◆ Information supplied
# # # # # # #
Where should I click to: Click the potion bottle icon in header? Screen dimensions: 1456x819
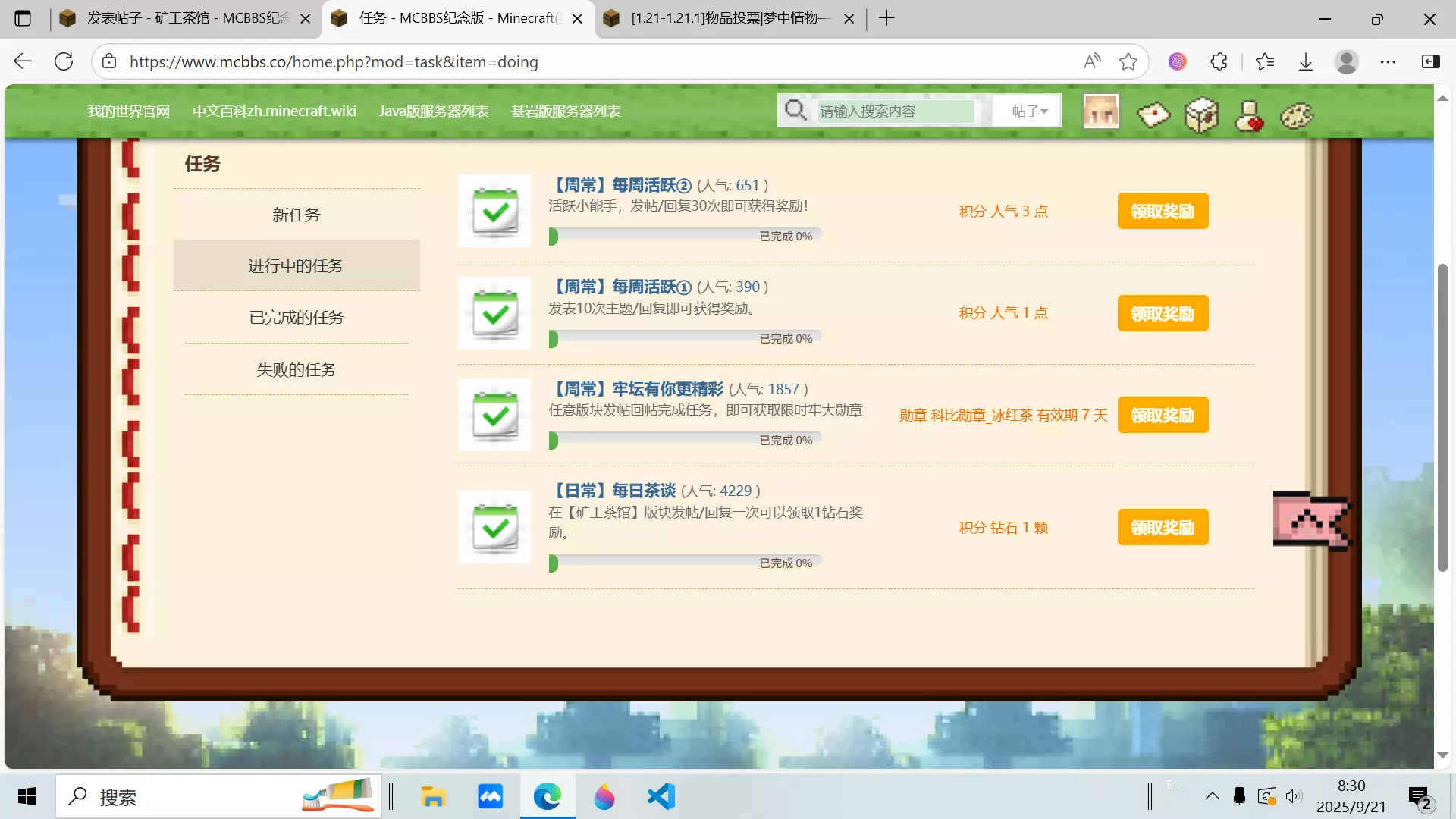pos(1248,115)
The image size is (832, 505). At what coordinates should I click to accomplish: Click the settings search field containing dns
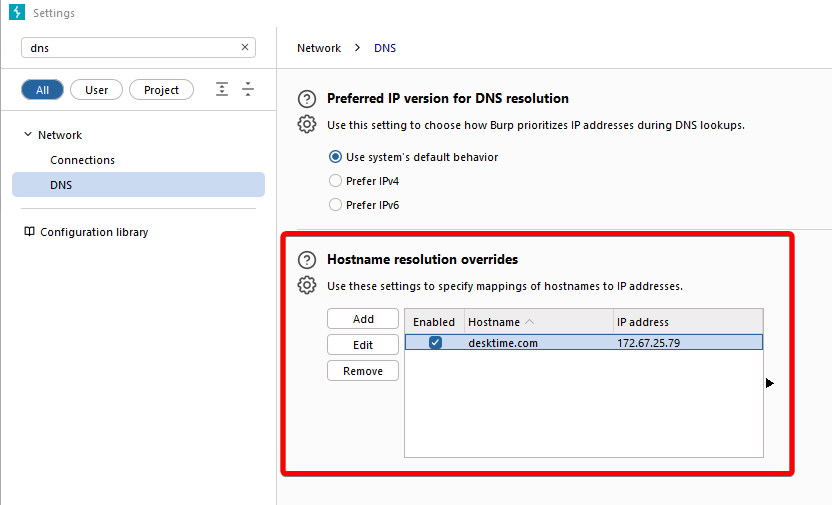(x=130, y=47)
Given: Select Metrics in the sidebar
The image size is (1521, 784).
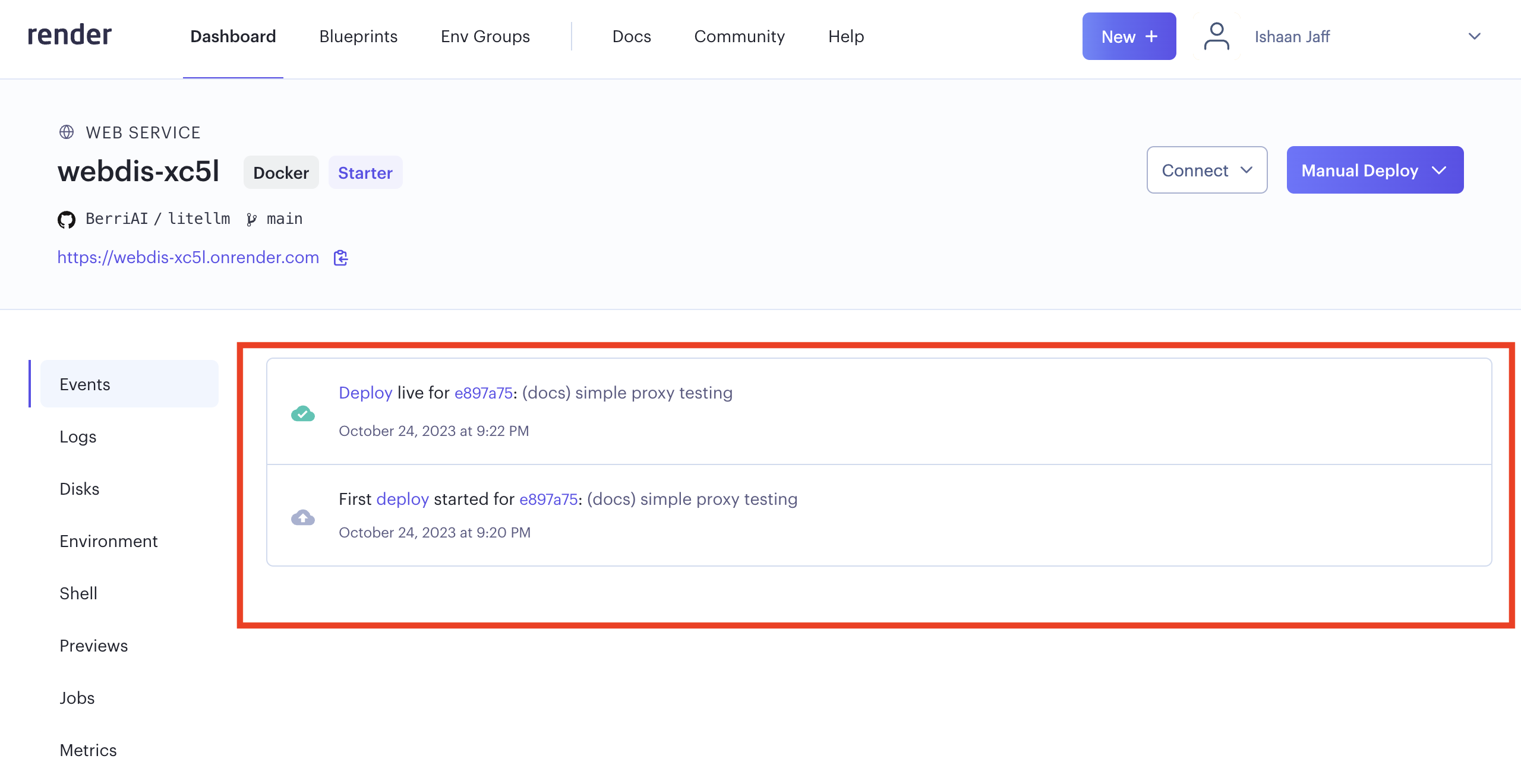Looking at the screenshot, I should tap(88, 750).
# # # # # # #
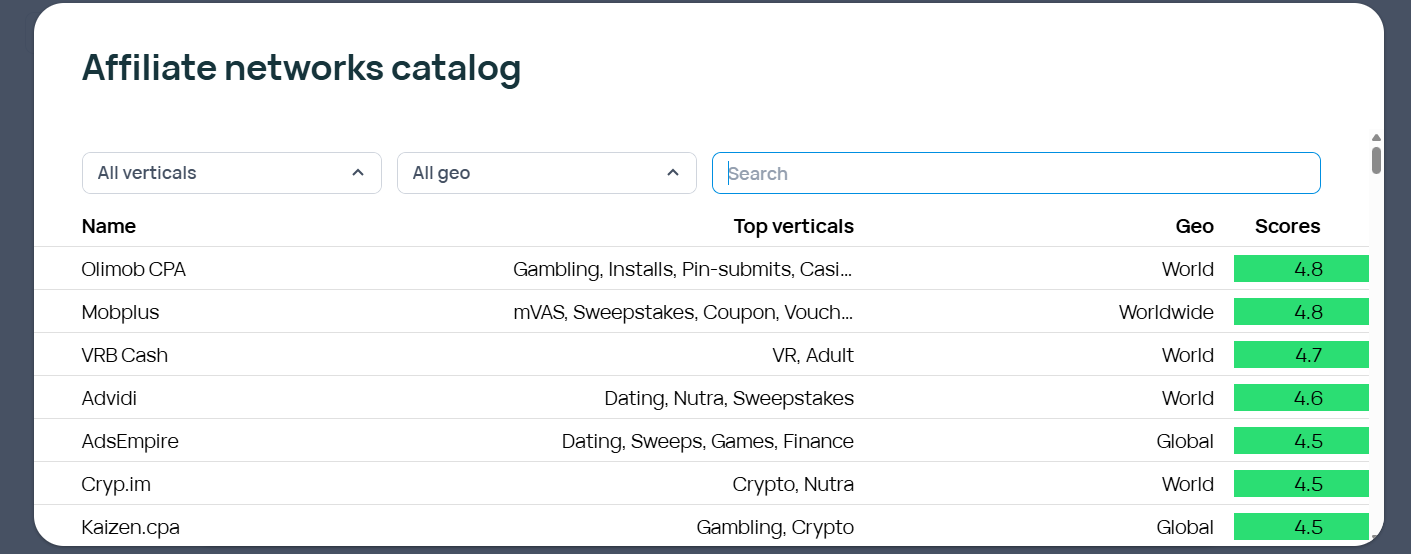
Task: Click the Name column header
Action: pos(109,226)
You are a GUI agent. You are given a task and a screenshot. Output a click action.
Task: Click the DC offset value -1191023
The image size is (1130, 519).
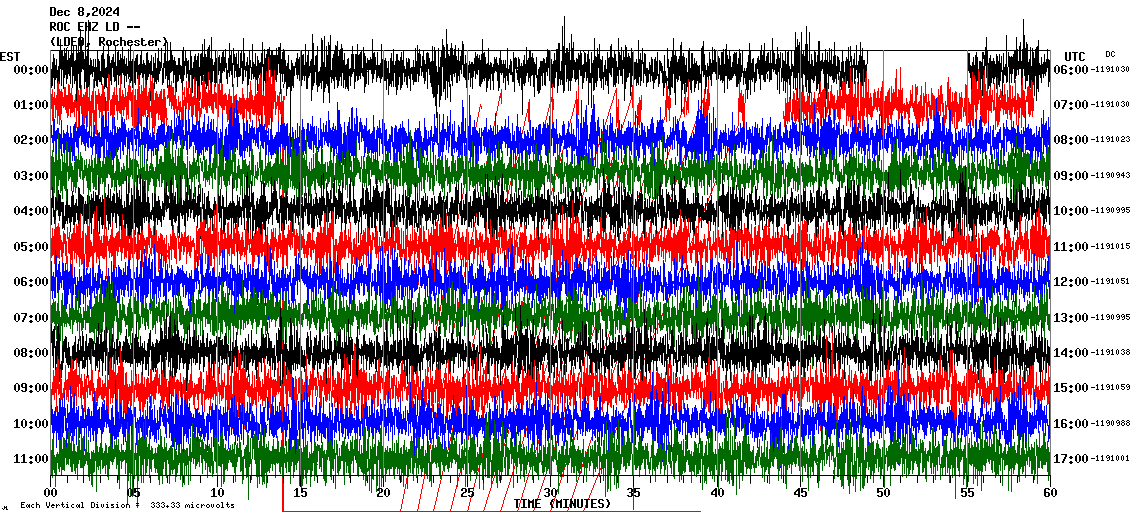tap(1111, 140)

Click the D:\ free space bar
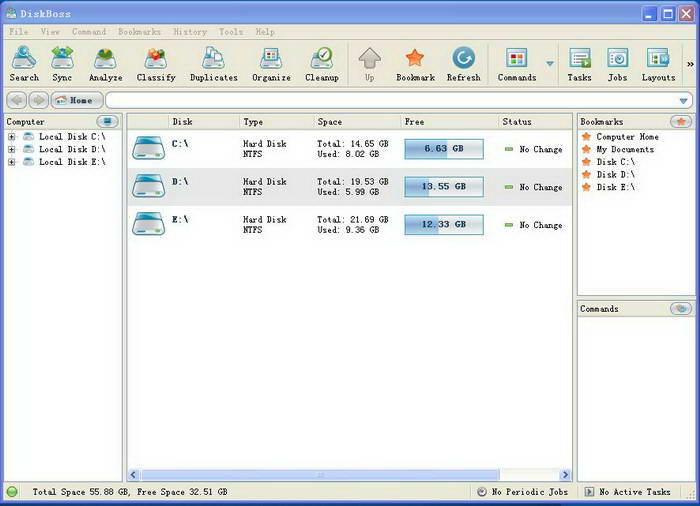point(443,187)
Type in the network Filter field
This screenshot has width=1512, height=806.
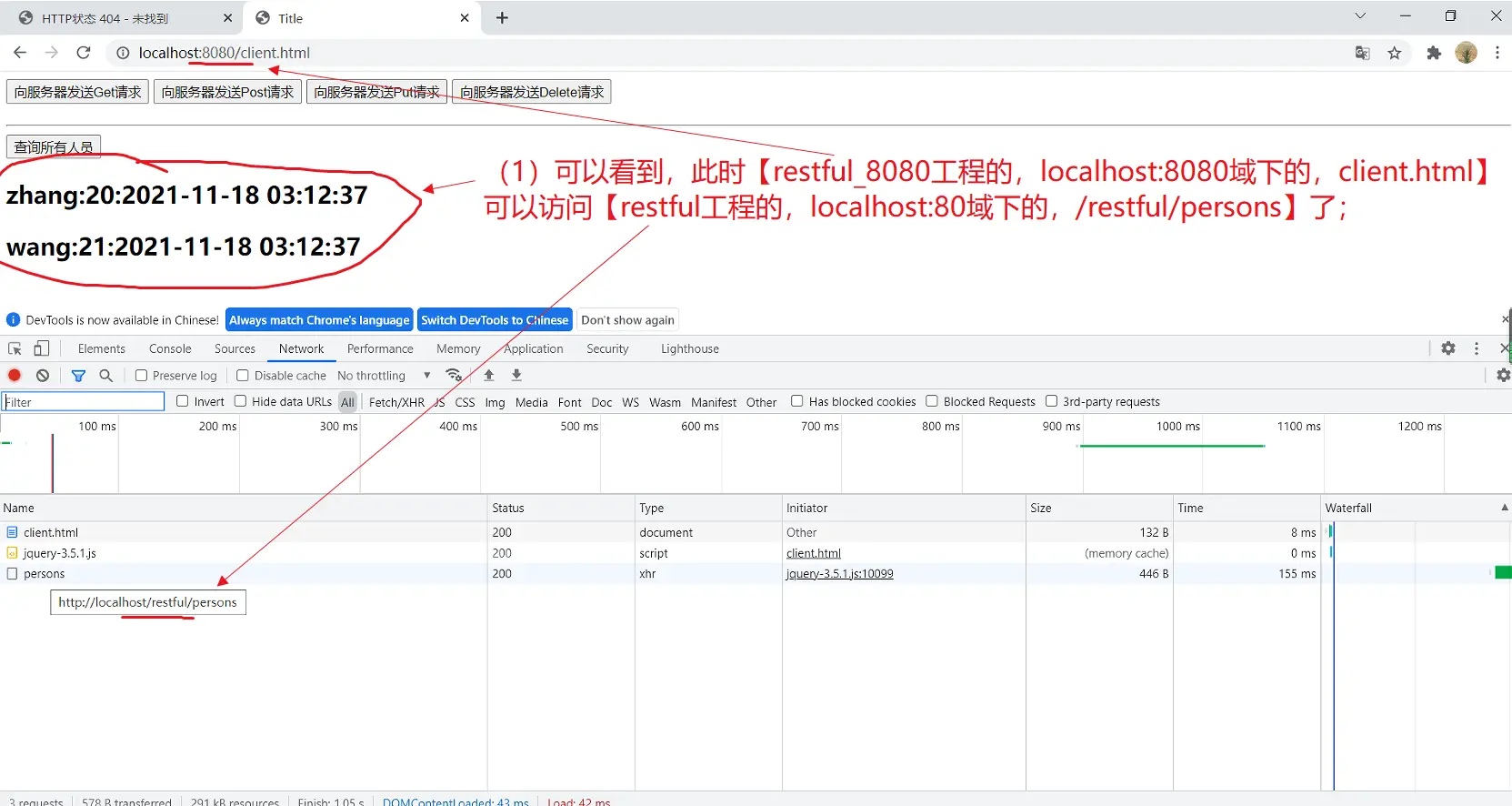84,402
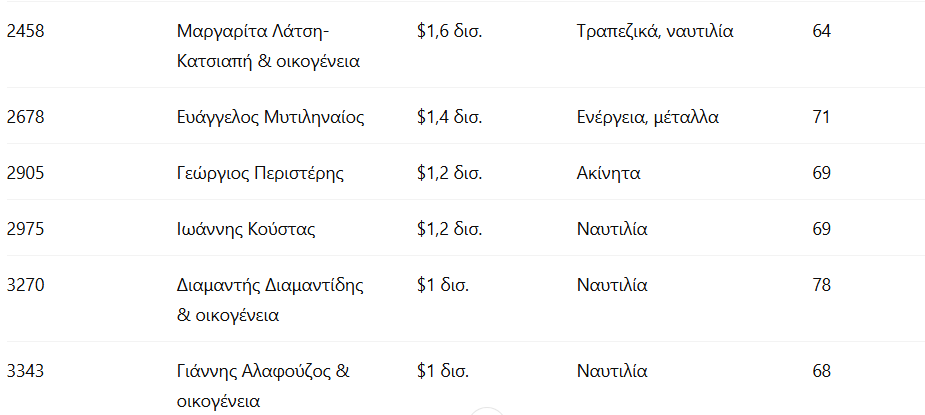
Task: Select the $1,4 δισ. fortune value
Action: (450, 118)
# # # # # # #
◆ Work to complete
Format the lines starting at the one containing "The image size is (832, 505)." and ending at the one containing "(x=130, y=47)" as a Markdown table with the columns Number and Line. Skip blank lines and leave out the pictures.

◆ Final result
| Number | Line |
|---|---|
| 1 | The image size is (832, 505). At what coordinates should I click to accomplish: Click the settings search field containing dns |
| 2 | (x=130, y=47) |